Figure 1.

The participation of K15⁺ and Lgr5⁺ HFSCs in SG renewal in the depilation-induced hair cycle

(A) Experimental timeline of tamoxifen/RU486 injection in 3-weeks old (3W) Lgr5:mTmG and K15:mTmG mice. P, postpartum; D, day.

(B) Representative images showing the fate of K15-lineage cells (green) during the hair cycle in 3W K15:mTmG mice.

(C) Quantitation of mGFP⁺ cells within SGs in K15:mTmG mice in the first hair cycle. Data are represented as mean ± SEM, ns, not significant, ∗p < 0.05, ∗∗∗p < 0.005, t-test, n = 3.

(D and E) Tracing of progenies of Lgr5⁺ HFSCs in Lgr5:mTmG mice after tamoxifen induction from P23 to P58 (D), and in the second hair cycle (E).

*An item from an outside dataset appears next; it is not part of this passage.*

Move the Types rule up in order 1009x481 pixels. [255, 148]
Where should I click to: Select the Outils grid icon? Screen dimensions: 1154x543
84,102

(F) Experimental scheme for RU486/tamoxifen injection and analysis of depilation-induced HF activation in K15:mTmG or Lgr5:mTmG mice.

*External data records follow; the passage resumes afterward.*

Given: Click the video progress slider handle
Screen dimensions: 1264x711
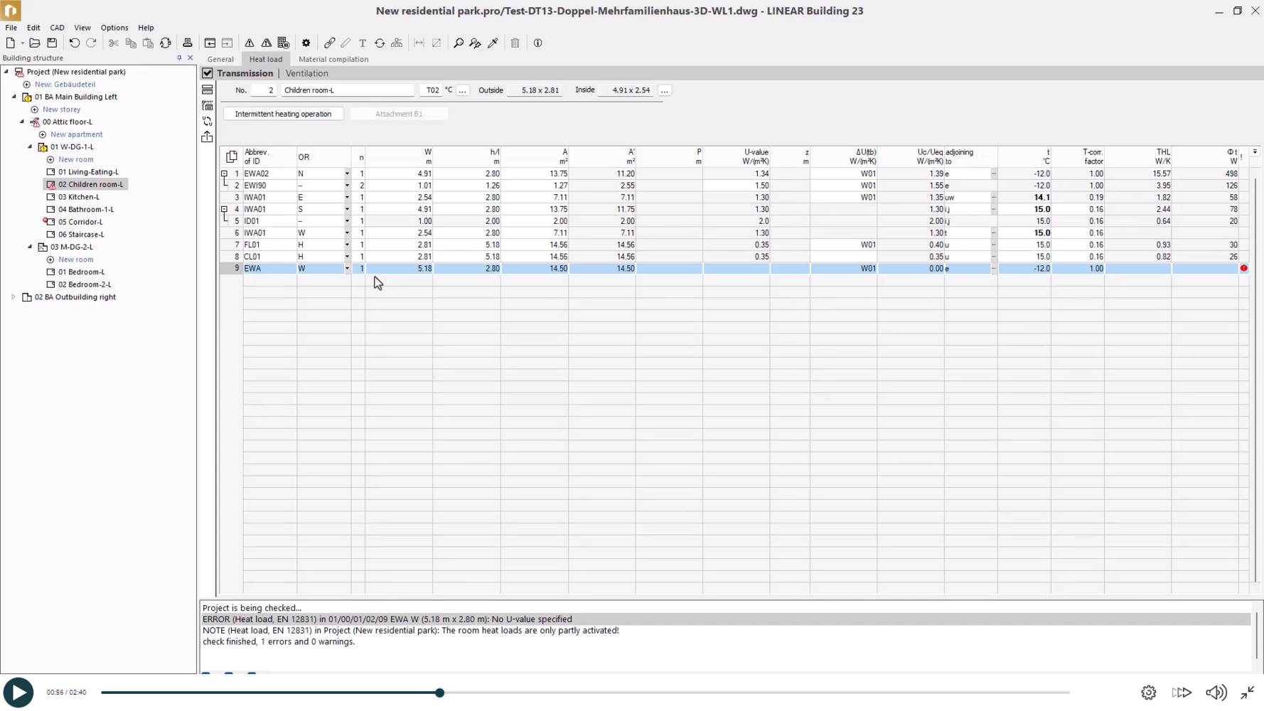Looking at the screenshot, I should click(440, 693).
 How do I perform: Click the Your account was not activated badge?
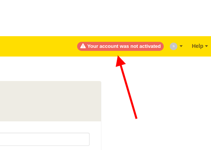tap(120, 46)
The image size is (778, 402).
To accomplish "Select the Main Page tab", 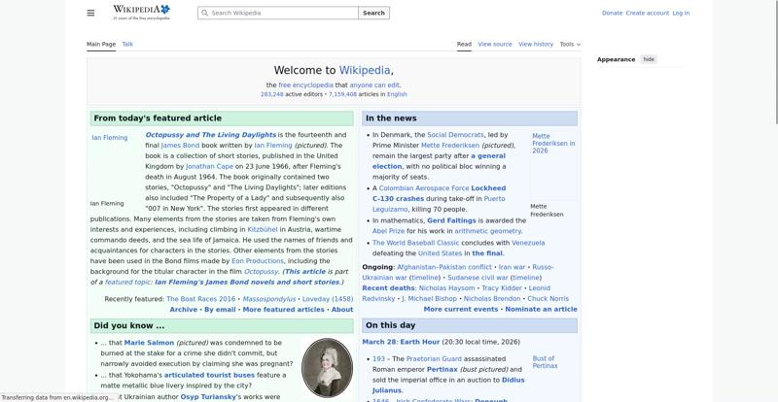I will pos(101,44).
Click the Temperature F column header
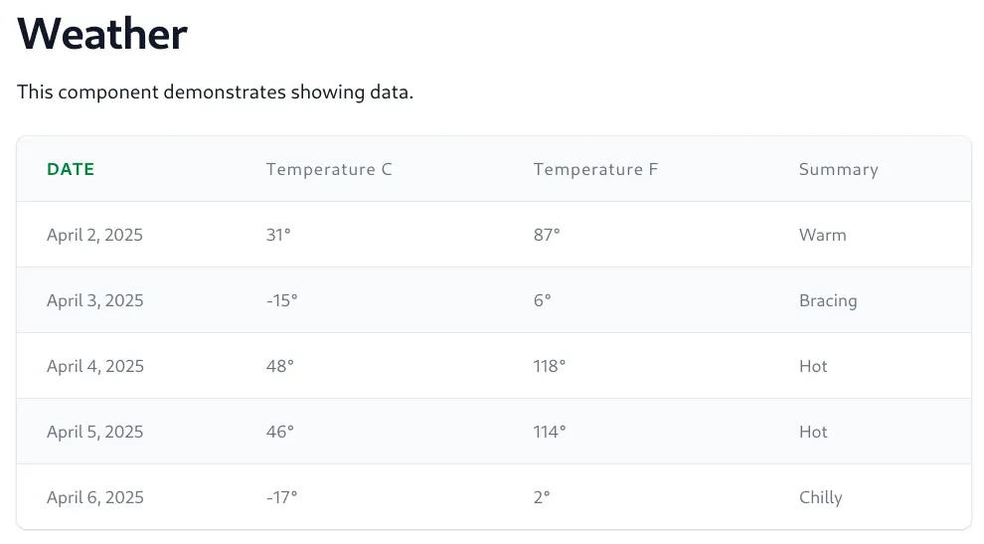 coord(595,170)
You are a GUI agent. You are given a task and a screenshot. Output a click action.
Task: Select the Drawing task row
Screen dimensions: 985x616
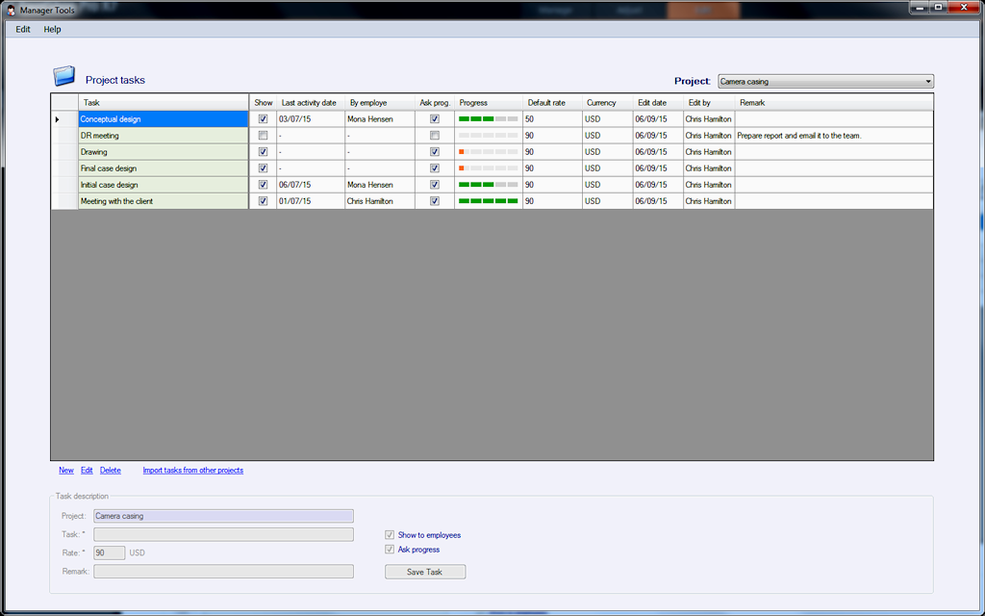pyautogui.click(x=164, y=152)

(G) Tracing of K15⁺ HFSCs in K15:mTmG mice from P60 to P80 after RU486 induction.

(H) Quantitation of mGFP⁺ cells within SGs in 8W K15:mTmG mice at the first cycle. Data are represented as mean ± SEM, ns, not significant, ∗p < 0.05, t-test, n = 3.

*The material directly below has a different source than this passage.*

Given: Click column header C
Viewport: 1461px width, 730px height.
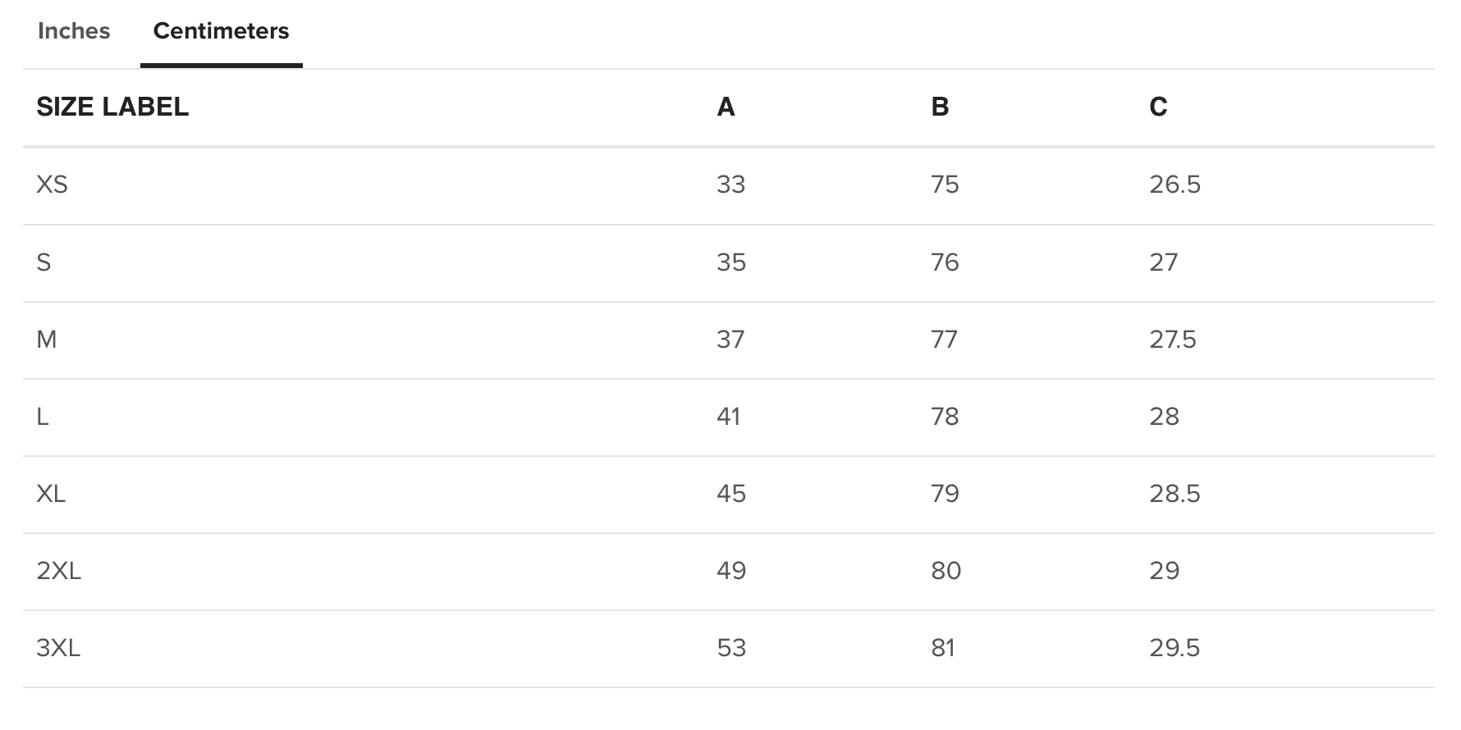Looking at the screenshot, I should click(1158, 107).
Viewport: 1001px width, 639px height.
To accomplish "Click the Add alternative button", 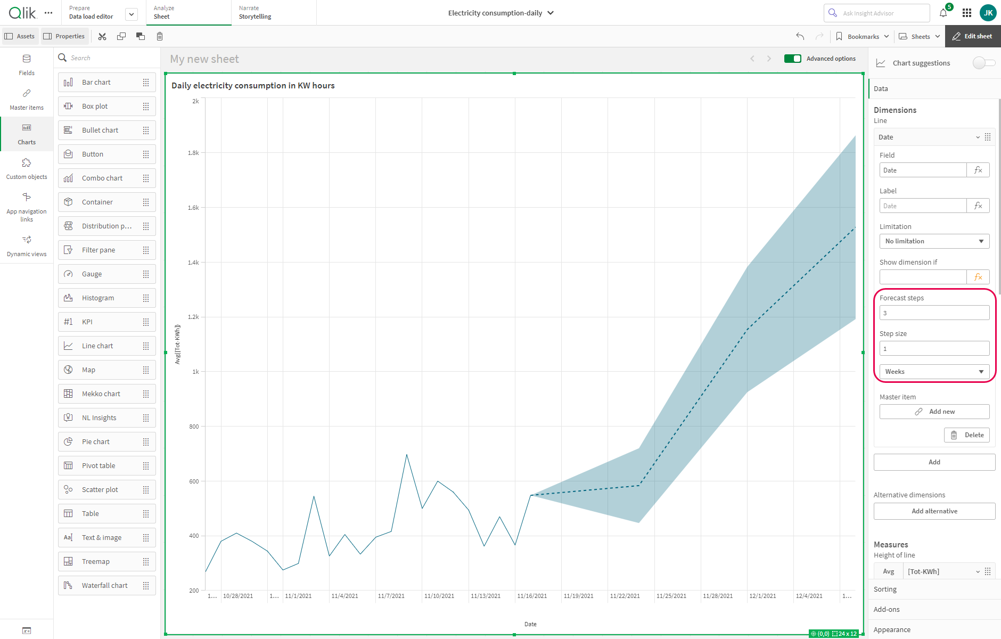I will click(x=934, y=511).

(I) A schematic diagram showing the progeny of K15⁺ SCs in the depilation-induced hair cycle.

(J and K) Tracing the fate of Lgr5⁺ HFSCs in Lgr5:mTmG mice in the first (0–35 days) (J) and the second (40–75 days) (K) hair cycle following tamoxifen treatment.

(L) Quantitation of mGFP⁺ cells within SGs in 8W Lgr5:mTmG mice at the second cycle. Data are represented as mean ± SEM, ∗p < 0.05, ∗∗∗p < 0.005, t-test, n = 3.

(M) A schematic portraying the fate of Lgr5+ HFSCs in two consecutive hair cycles induced by depilation. Bu, Bulge; DP, dermal papilla; SG, sebaceous gland. Scale bars: 50 μm.